Un lance quizás inexplicable y a la vez sin mayor
trascendencia, un hecho que nada cambia ya que nadie lo atestigua, tan sólo mi
mirada ubicua, entre ayer y hoy, ante el reloj recuperado.
Un reloj no del todo vencido por los elementos,
devuelto a mí tanto por el azar y la red de un pescador, como por simple
genealogía.
Un reloj y una hora, mi herencia.
Más allá del retrato imaginario que lo detiene en el
aire, que suspende por partida doble una hora olvidada, cuando el reloj cae por
fin al agua, se zambulle como un clavadista inanimado y comienza a hundirse, la
maquinaria revive de pronto, súbita.
El segundero se anima de nuevo, recorre la
circunferencia sobre la que se marca el tiempo.

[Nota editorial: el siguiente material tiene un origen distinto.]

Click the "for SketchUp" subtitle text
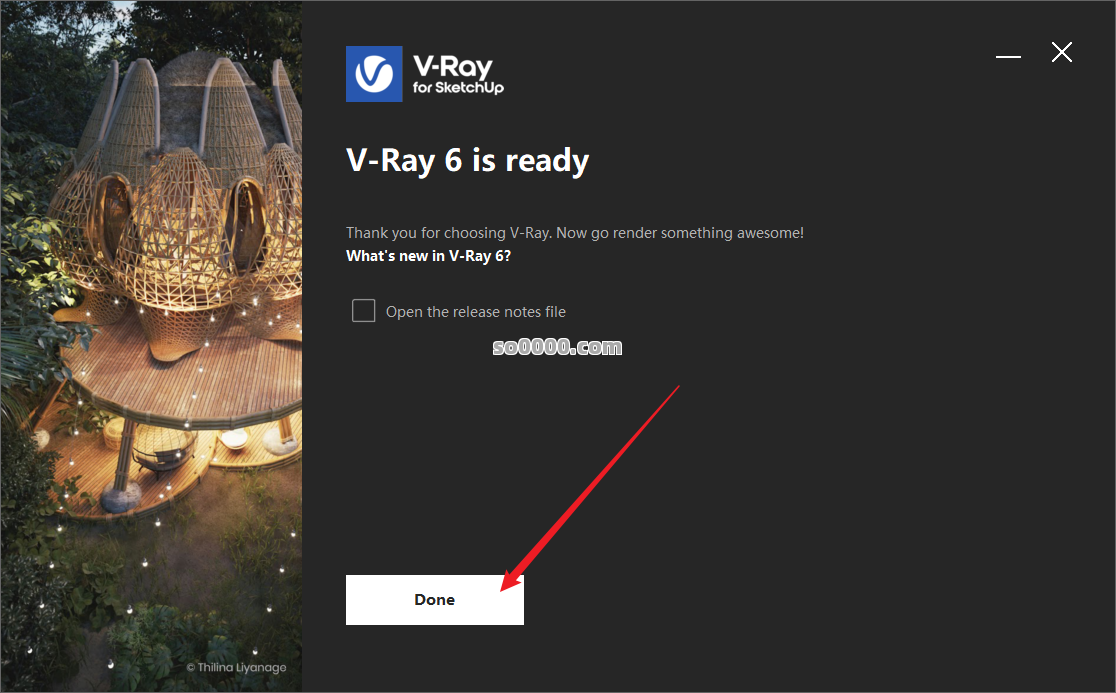Viewport: 1116px width, 693px height. point(458,88)
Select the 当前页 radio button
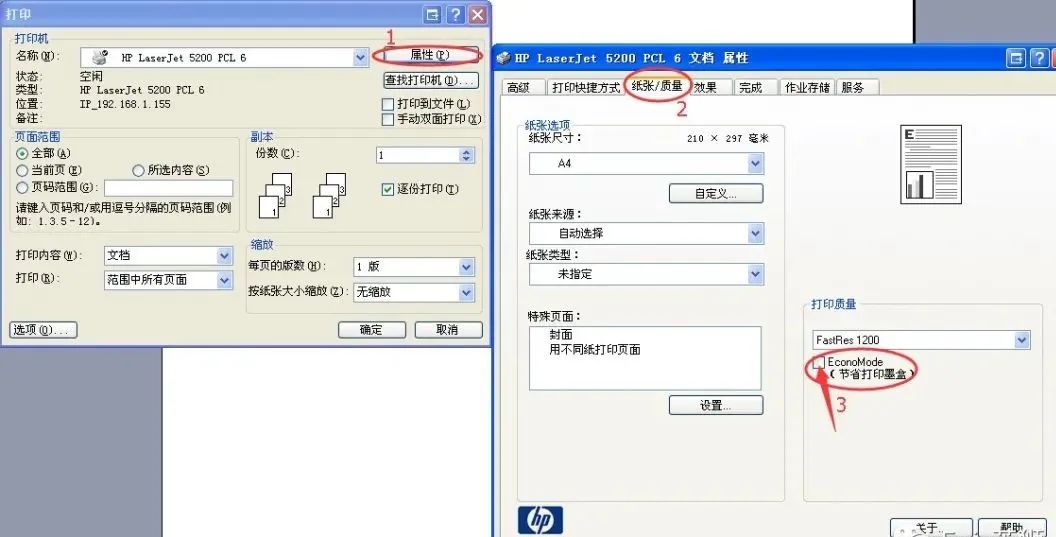This screenshot has width=1056, height=537. point(22,170)
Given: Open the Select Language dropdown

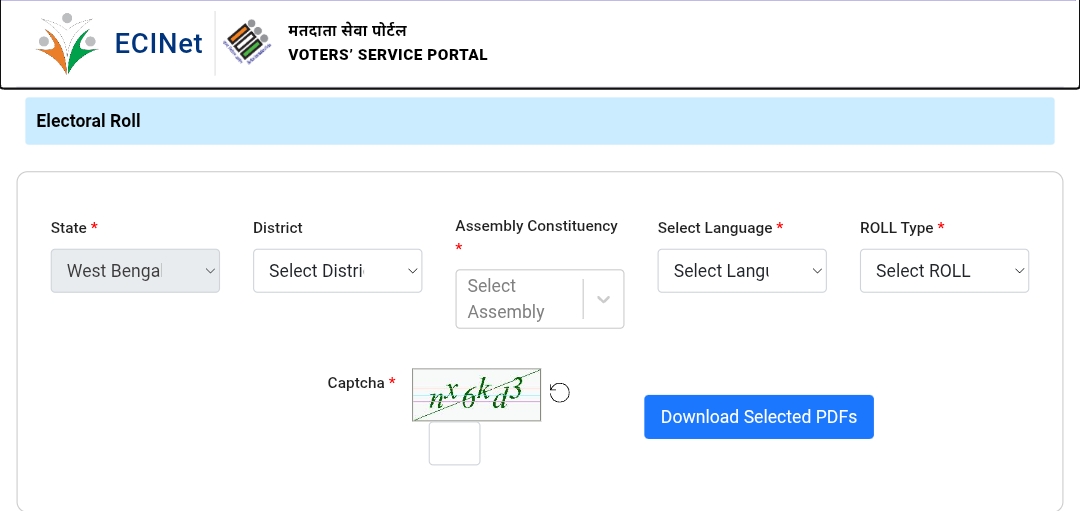Looking at the screenshot, I should coord(742,271).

La manecilla que anuncia los minutos avanza.
La hora cambia.
Aunque nada cambie, nada en realidad, cuando el reloj
alcance el fondo, no muy lejos de la punta del muelle desde donde fue lanzado,
y se detenga de nuevo para siempre o hasta que los elementos terminen de
consumirlo.
O hasta que las redes del azar los rescaten y los
hilos de la genealogía me lo devuelvan, traigan a mí esa hora que espera, la
pesca del día.
Pero quizá cuente más esa primera cuerda, lo que
tenga que decir la voz de Nicolás Shul-Dunaluft, mi abuelo, que la glosa que yo pueda hacer de su
diario, de la descripción del retrato de su reloj recuperado un minuto y más de
medio siglo después.
El reloj que, tras su vuelo por el aire y su
zambullida en el mar, se animó de nuevo para pasar de las 7:59, hora en la que
mi abuelo emprendió su viaje al eterno exilio, a las 8:00, hora en la que tomó
la decisión de no volverse, de no mirar atrás.
El momento de la hora por fin transcurrida, el final
de su espera, cuando mi abuelo se decidió a dejarlo todo, a abandonarme incluso
a mí, que ya me gestaba en el interior de mi madre y en el de mi abuela, dueña
de un nuevo apellido y nada más que eso.
Le cedo, pues, la voz a Nicolás Shul-Dunaluft, la cuerda más grave del violín que soy yo en esta
partita que interpretan un puño, un arco y unos dedos
que, nunca ajenos sobre mi mástil, me rebasan.